Published: Jun 16, 2019 by Lucy Tennyson
Last week we practised an energising standing flow sequence incorporating the three warrior poses, as well as triangle, reverse triangle, and the head to knee and wide legged forward bends.
Put together by the American teacher and writer Leslie Kaminoff, it works the legs strongly while encouraging the shoulders and chest to lift and shoulders to open. I like it because everyone can work through it at their own level, without putting strain on the wrists, or requiring the strength for plank, lunges or swinging into and out of downward dog. You can find it on the Yoga Journal website.
In contrast, the sun salutations (Surya Namaskar) require all those things. And, as it’s the summer solstice this coming Friday, we’ll celebrate the longest day with a version of the sun salutations, adapted to suit our class.
In recent years, the idea of ‘challenging’ oneself to do 108 sun salutations on the morning of the 21st has taken hold. To me, it seems quite against the ethos of yoga to set out to reach targets or meet difficult goals. There’s enough of that kind of thing in life already.

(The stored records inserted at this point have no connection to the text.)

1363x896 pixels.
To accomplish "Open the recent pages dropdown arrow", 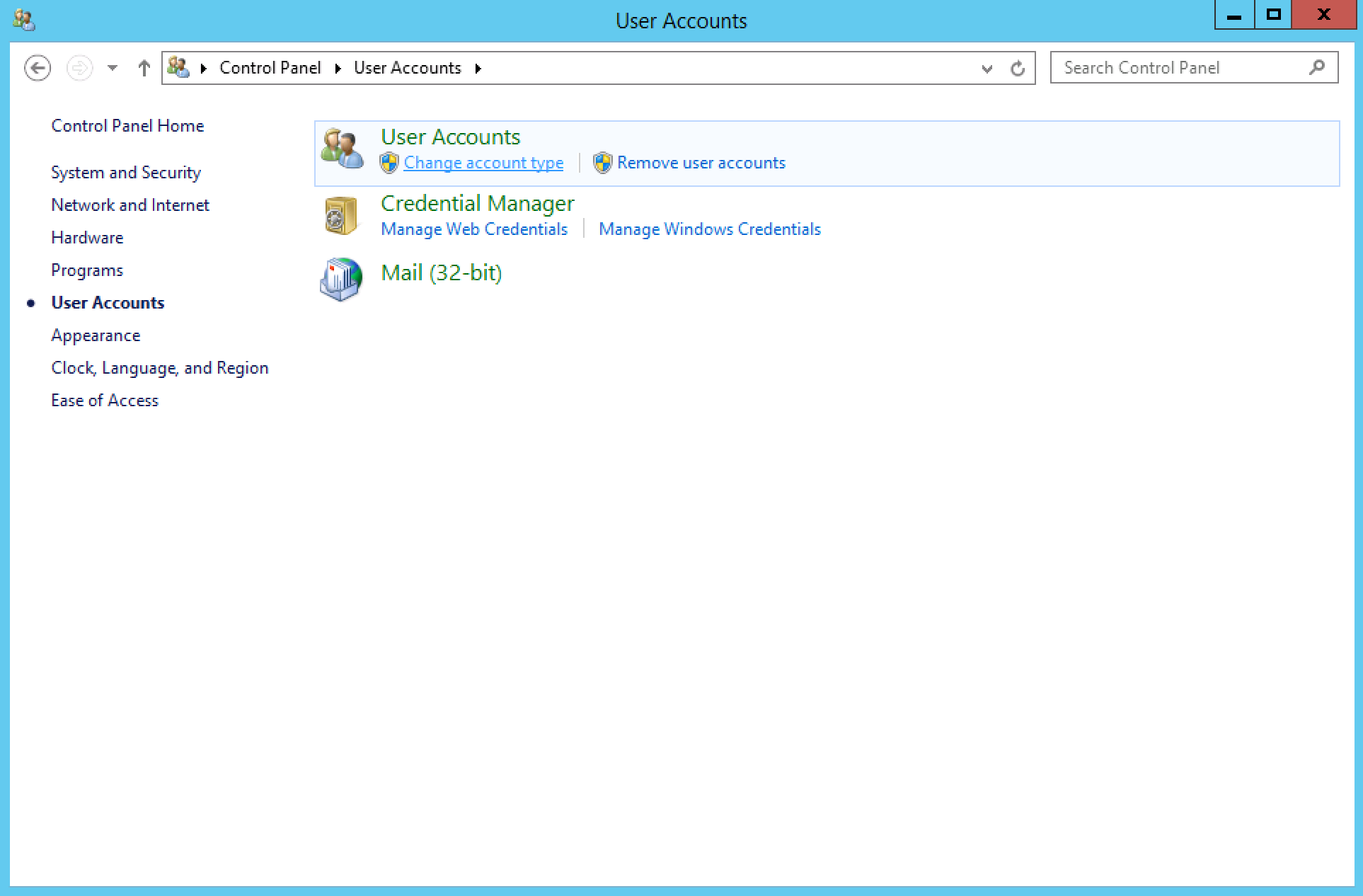I will [112, 68].
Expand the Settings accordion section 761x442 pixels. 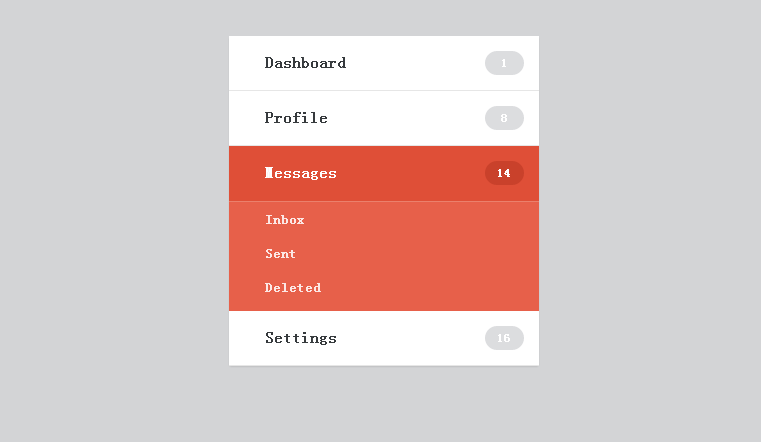coord(384,338)
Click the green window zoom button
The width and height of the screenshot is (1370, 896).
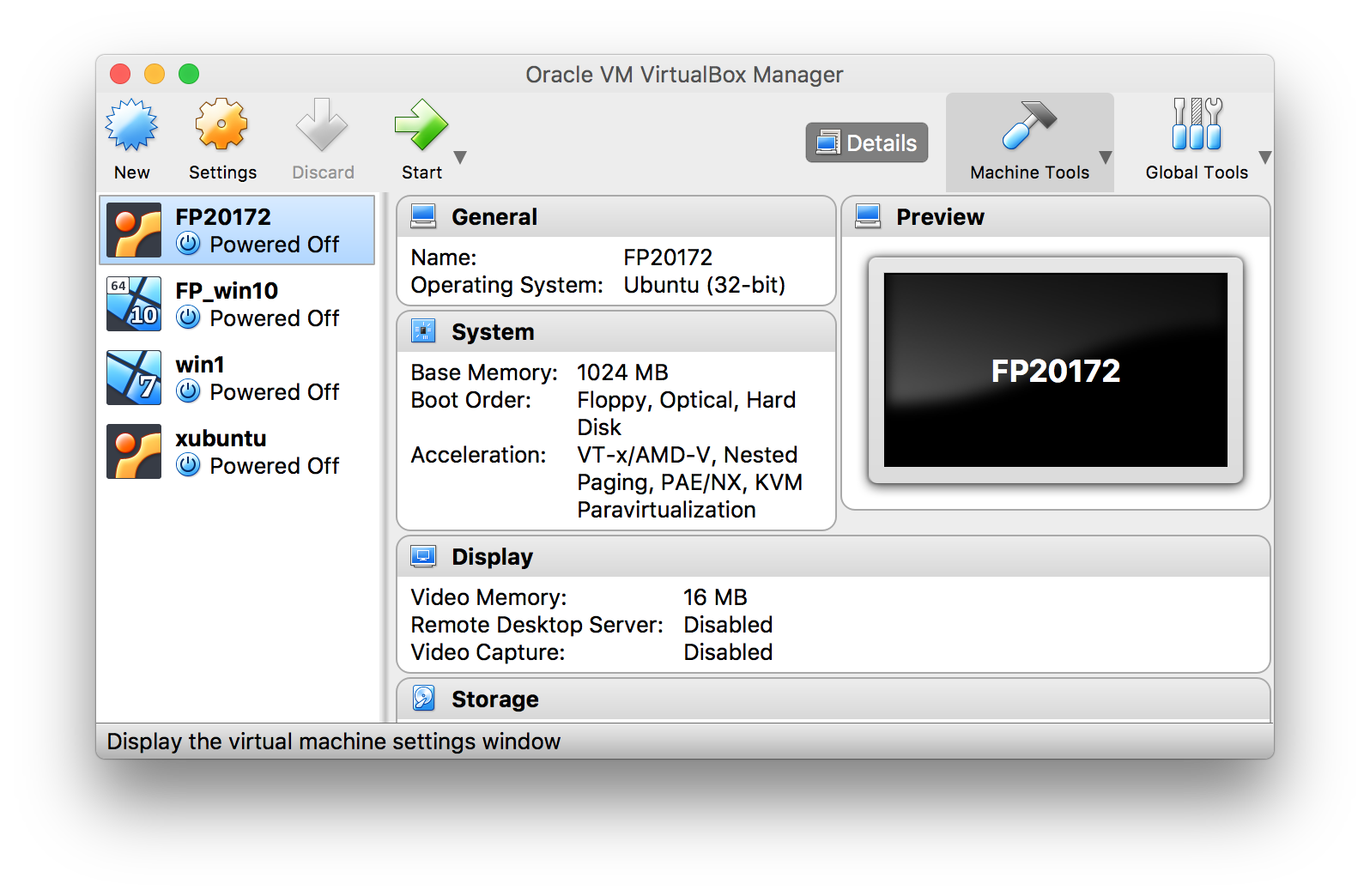189,75
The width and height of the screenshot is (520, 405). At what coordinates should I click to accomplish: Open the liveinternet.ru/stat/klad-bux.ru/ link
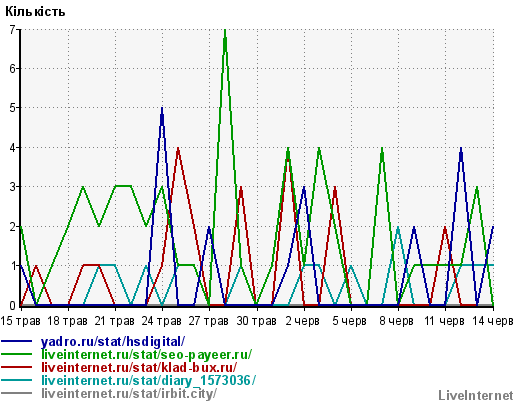[x=139, y=368]
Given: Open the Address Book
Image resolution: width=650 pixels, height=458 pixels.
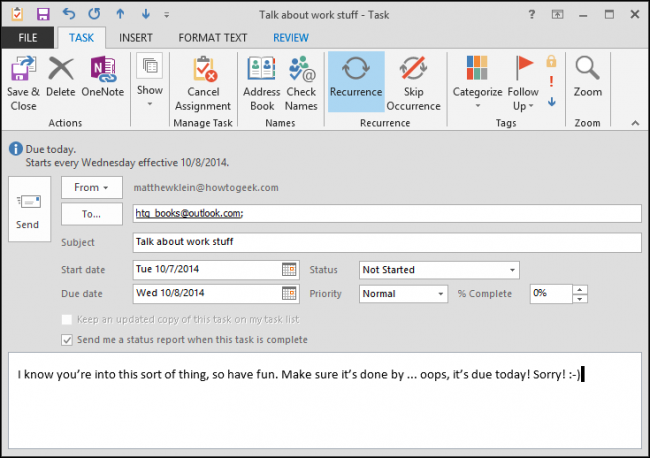Looking at the screenshot, I should (x=262, y=83).
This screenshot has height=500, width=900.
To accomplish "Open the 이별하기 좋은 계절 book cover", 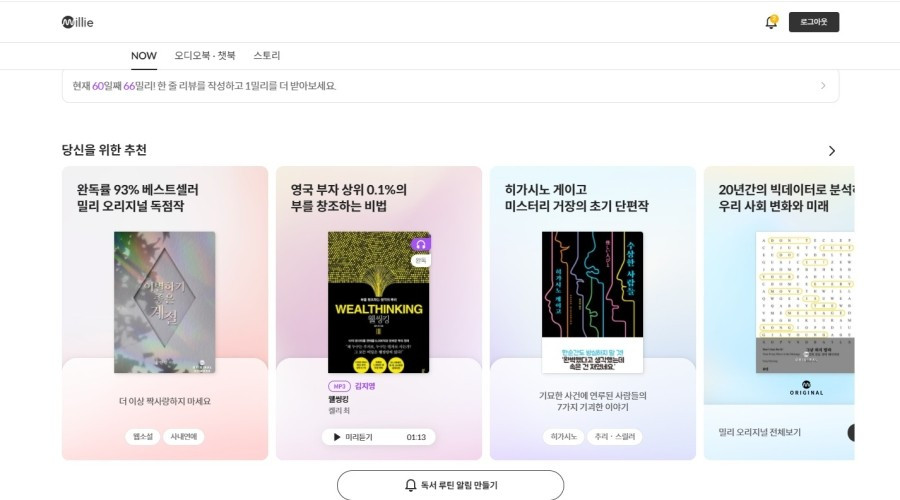I will click(165, 303).
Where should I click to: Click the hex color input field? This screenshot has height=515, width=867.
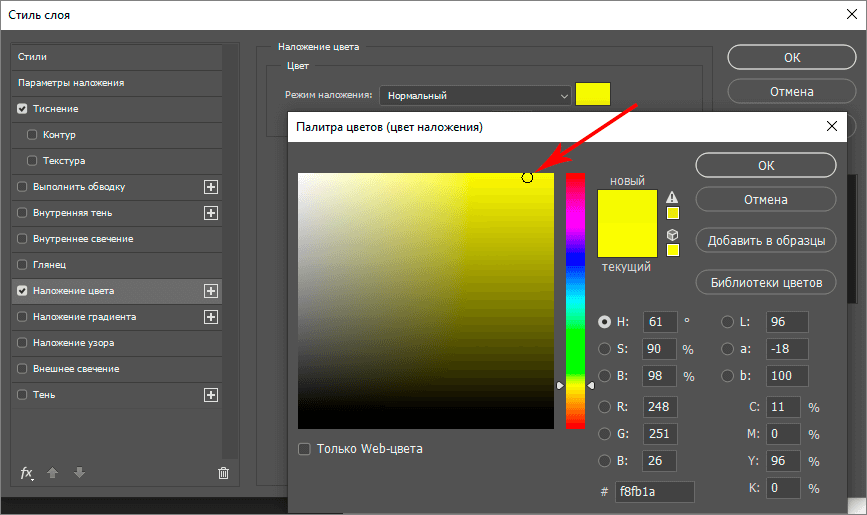[655, 491]
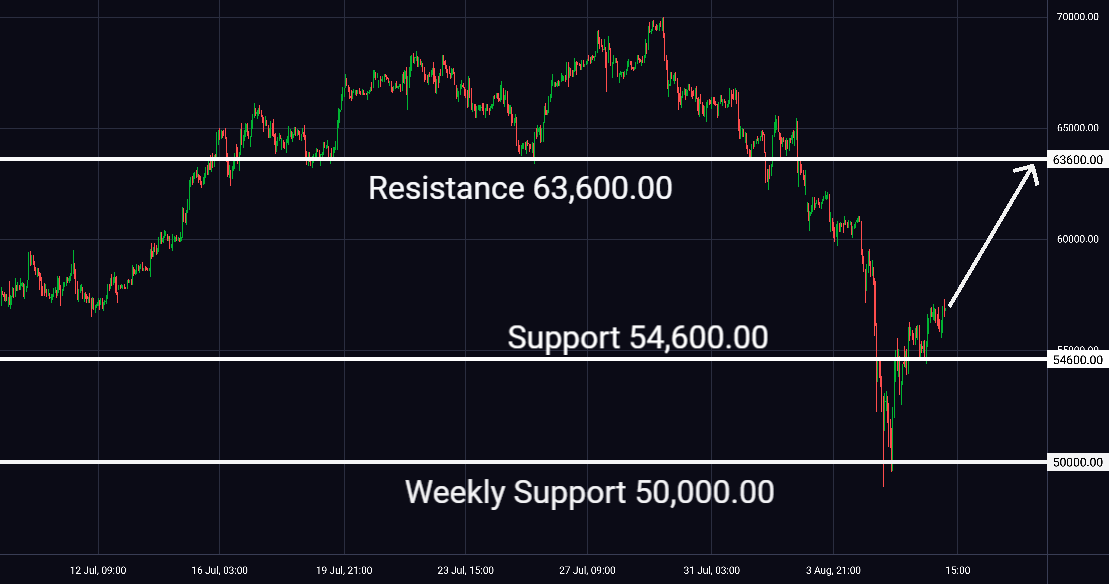Select the white upward arrow drawing
The image size is (1109, 584).
coord(993,235)
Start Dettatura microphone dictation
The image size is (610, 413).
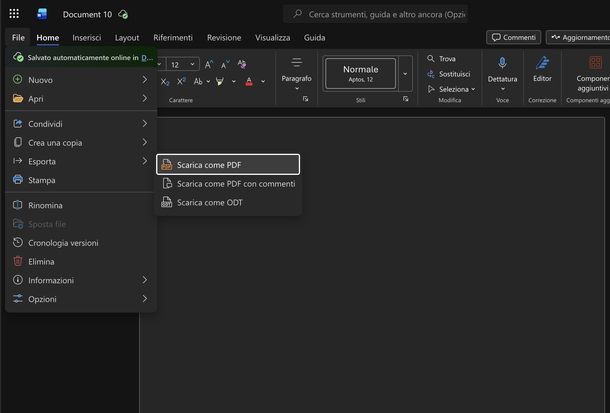click(502, 73)
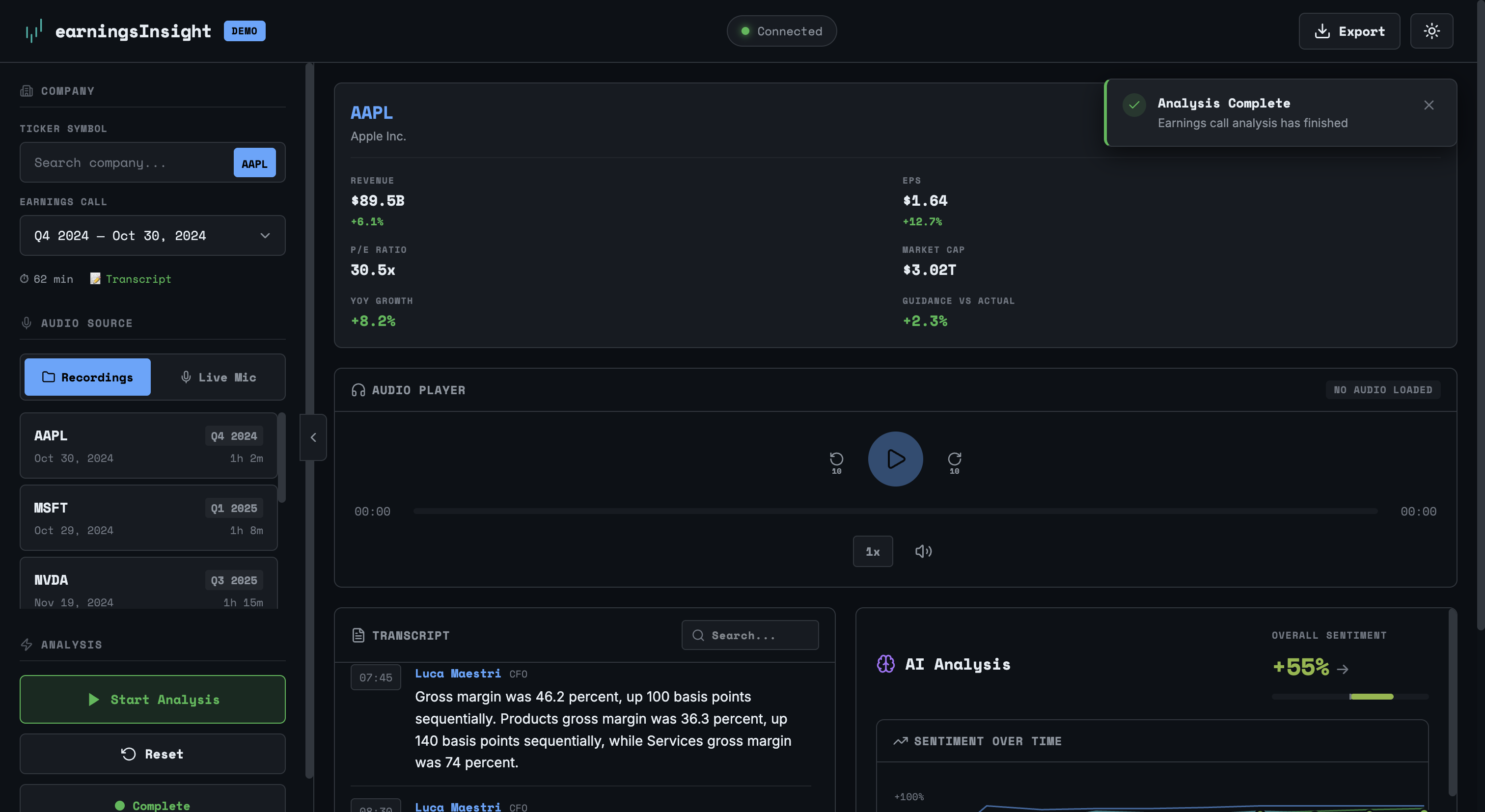Open the earnings call quarter dropdown
1485x812 pixels.
(x=152, y=235)
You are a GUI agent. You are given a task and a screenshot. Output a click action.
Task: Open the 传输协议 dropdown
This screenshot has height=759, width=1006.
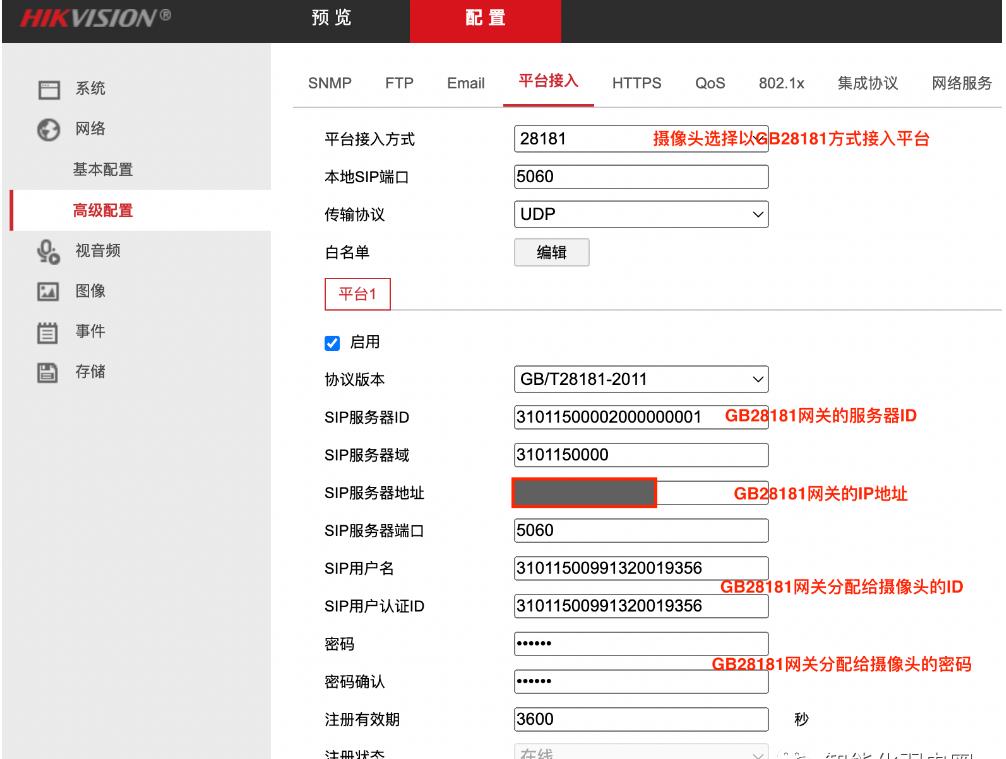pos(641,214)
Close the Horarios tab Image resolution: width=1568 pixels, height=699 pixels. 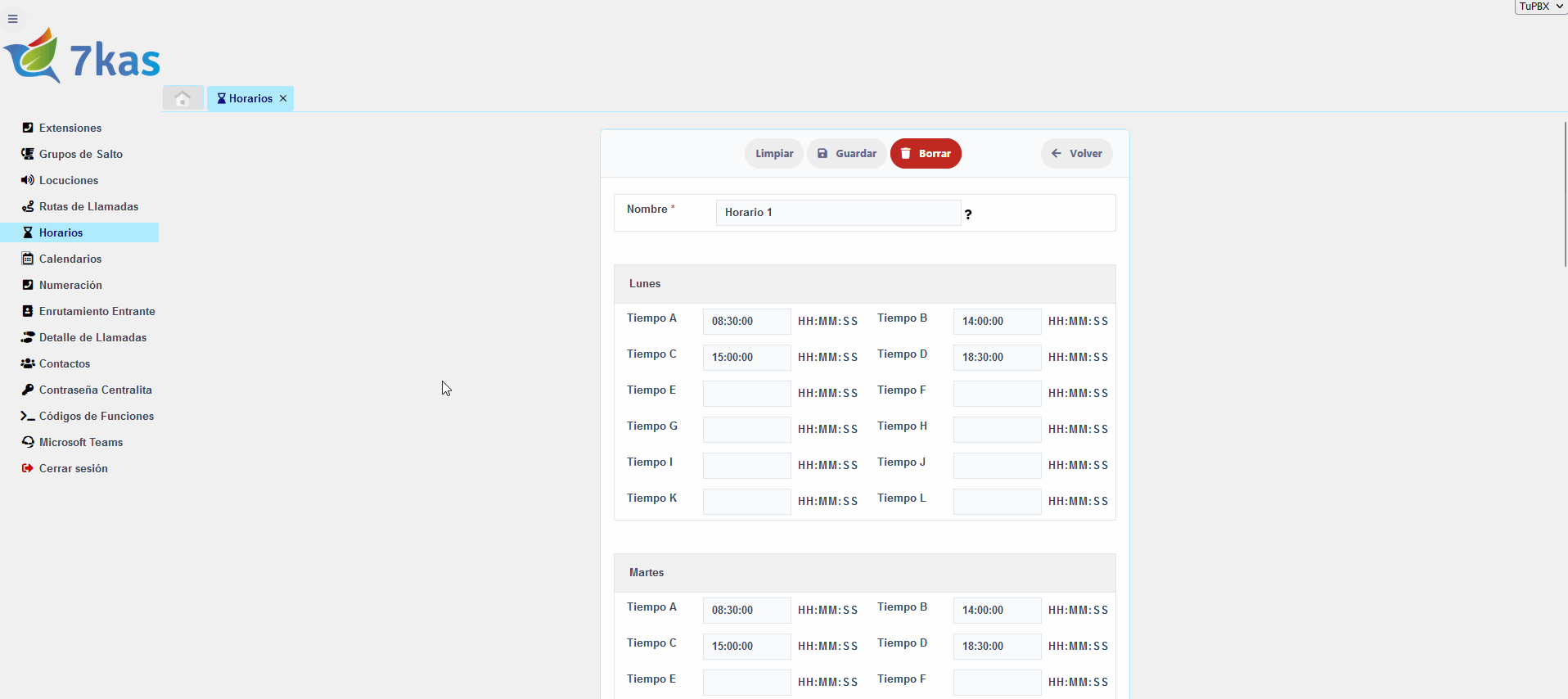point(283,98)
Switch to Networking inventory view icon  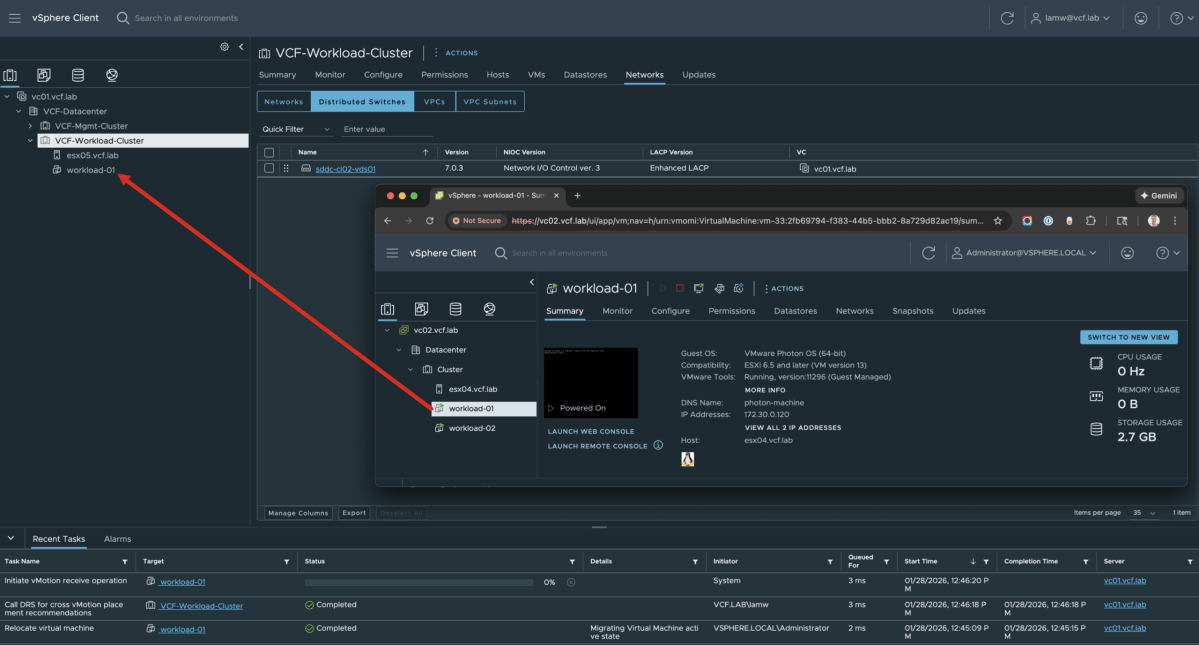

Spread out over an hour or two, I’m sure it’s fine to work the body this way if you are young, fit and already do sun salutations regularly. But still, I have to ask ‘why’?. Some say (without firm evidence) that the sun salutations are thousands of years old; a ritual prostration to the dawn, replete with mantras, offerings of flowers and rice, and libations of water. What we do know is that they were practised in the palace of the Raj of Aundh (now part of Maharashtra state) in the early 20th century from where they were disseminated to the West in the 1920s and 1930s.
I like to do sun salutations from time to time. They usually combine forward bends with downward dog, lunges and lowering from plank into Chaturanga Dandasana for cobra. But if you need good strength in the arms, legs, and lower belly otherwise you wind up in a heap on the floor. The solution is simply to bend the knees to the floor just after plank, then lower the torso down so that the chest and chin (but not the belly) lightly rest on the floor.
The second sticky part is in stepping the foot forward from downward dog back into a lunge. Either put one knee down, or bend both to the floor, step the foot forward between the hands, then straighten the back knee into a lunge.
There are many variations, and you can do them sitting in a chair.